The question first arose at the Old Bailey, before Sir John Holt, then recorder of London, and he decided against the crown, as might have been expected; for, while avoiding keen partisanship in politics, he had been always Whiggishly inclined. James thought he was quite secure by appealing to the ultra Tory, Lord Chief Justice Herbert. To the utter amazement of the king and the courtiers, this honorable, although shallow, magistrate declared that, without an act of Parliament, all laws were equally applicable to all his majesty’s subjects, whether wearing red coats or gray. Being taunted with inconsistency in respect of his judgment in favor of the dispensing power, he took this distinction, “that a statute altering the common law might be suspended by the king, who is really the lawgiver, notwithstanding the form that he enacts ‘with the assent of the lords spiritual and temporal, and Commons;’ but that the common law cannot be altered by the king’s sole authority, and that the king can do nothing contrary to the common law, as that must be considered coeval with the monarchy.”

James, with the infatuated obstinacy which was now driving him to destruction, set this opinion at defiance; and, encouraged by Jeffreys, caused a soldier to be capitally prosecuted, at the Reading assizes, for deserting his colors. The judges who presided there resorted to some obsolete, inapplicable act of Parliament, and were weak enough to lay down the law in the manner suggested to them by the chancellor, so that a conviction was obtained. To give greater solemnity and eclat to the execution, the attorney general moved the Court of King’s Bench for an order that it might take place at Plymouth, in sight of the garrison from which the prisoner had run away. But Herbert peremptorily declared that the court had no jurisdiction to make such an order, and prevailed on his brother Wythens to join with him in this opinion. Mr. Attorney took nothing by his motion, but the recreant chief justice and the recreant puisne were both next morning dismissed from their offices, to make way for the most sordid wretches to be picked up in Westminster Hall—Sir Robert Wright and Sir Richard Allibone, a professed Papist.

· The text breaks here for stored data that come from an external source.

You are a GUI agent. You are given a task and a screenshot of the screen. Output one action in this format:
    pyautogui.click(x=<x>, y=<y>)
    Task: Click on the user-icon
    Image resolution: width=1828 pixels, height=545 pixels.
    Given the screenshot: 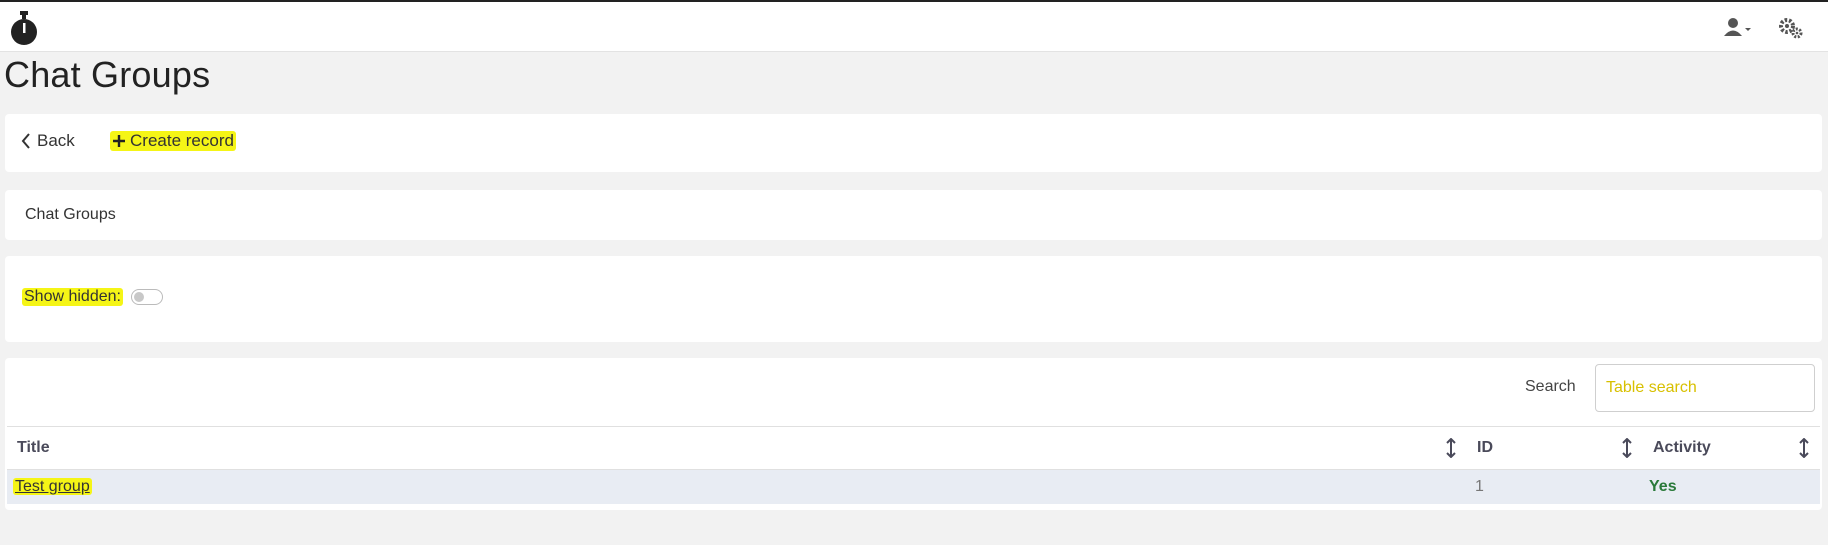 What is the action you would take?
    pyautogui.click(x=1738, y=27)
    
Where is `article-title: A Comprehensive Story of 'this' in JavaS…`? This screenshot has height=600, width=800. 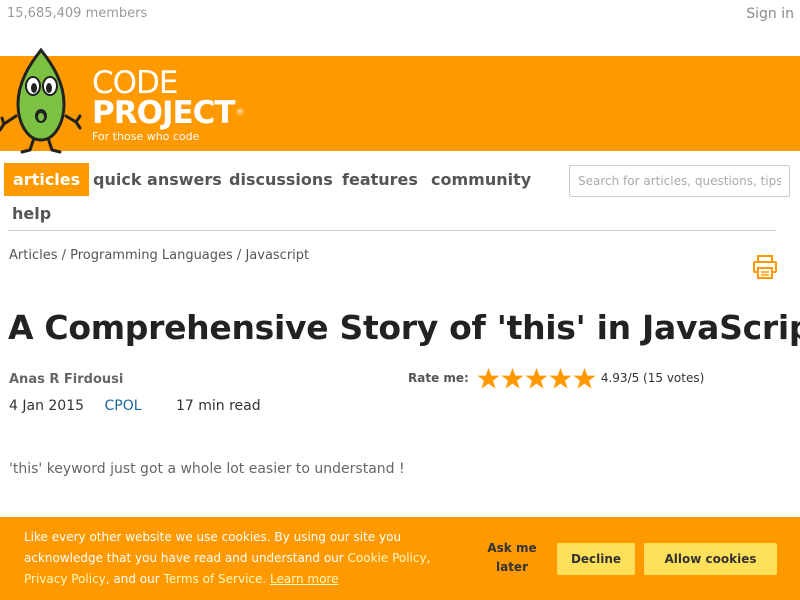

[153] The two clergymen who were most applauded on this occasion were the bold one, who, refusing to obey the royal mandate, took for his text “Be it known unto thee, O king, that we will not serve thy gods, nor worship the golden image which thou hast set up;” and the humorous one, who, having said, “My brethren, I am obliged to read this declaration, but you are not obliged to listen to it,” waited till they were all gone, clerk and all, before the reading of the declaration began.

[154] More than one American advocate for treating the fugitive slave act as a law, and submitting to it as such, till repealed, has preached precisely this doctrine.—Ed.

[155] 12 State Trials, 183-523.

[156] It was supposed that he was jealous of Williams, the solicitor general, who had been promised by James the highest offices of the law if he could convict the bishops. This may account for a sarcasm he levelled at his rival during the trial. Williams, having accounted for a particular vote of the House of Commons in the reign of James II., when he himself was a member and suspected of bribery, said “there was a lump of money in the case.” Wright, in referring to this, observed, “Mr. Solicitor tells you the reason, ‘there was a lump of money in the case;’ but I wonder, indeed, to hear it come from him.” Williams, understanding the insinuation, exclaimed, “My lord, I assure you I never gave my vote for money in my life.”

[157] A similar and alarming reaction towards despotism has exhibited itself in America since the passage of the fugitive slave act of 1850, in the combination of so many distinguished jurists and divines to denounce the doctrine of a “higher law,” and to advocate the “divine right” of Congress to make enactments according to its own pleasure and judgment, which enactments are to take precedence as rules of conduct of the individual conscience, which it is attempted to silence by stigmatizing it as a prejudice. Not only does there seem reason to dread that we may soon be under legislators and an executive who, believing in the divine right of those in authority, will not only applaud but act upon the principles of arbitrary government, we lately have been and still are, so far as the federal executive and the federal Senate are concerned, under precisely such ministers and legislators; and having lately had some such experience of the practical results of such principles in the administration of justice, what more natural than to compare our sufferings with those of our British forefathers, and to seek to learn from their experience the natural cure for such evils?—Ed.

[158] Jane Johnson’s suggestions, on the ground that she was a stranger to the proceeding, were allowed no weight towards the liberation of Williamson, and were refused admittance on the files of the court. At the same time, the suggestions of Mr. Cadwallader, another stranger, were eagerly clutched at and put upon the record, with a view to better the position of Judge Kane.

[159] The account of the final proceedings is from the Philadelphia Evening Bulletin.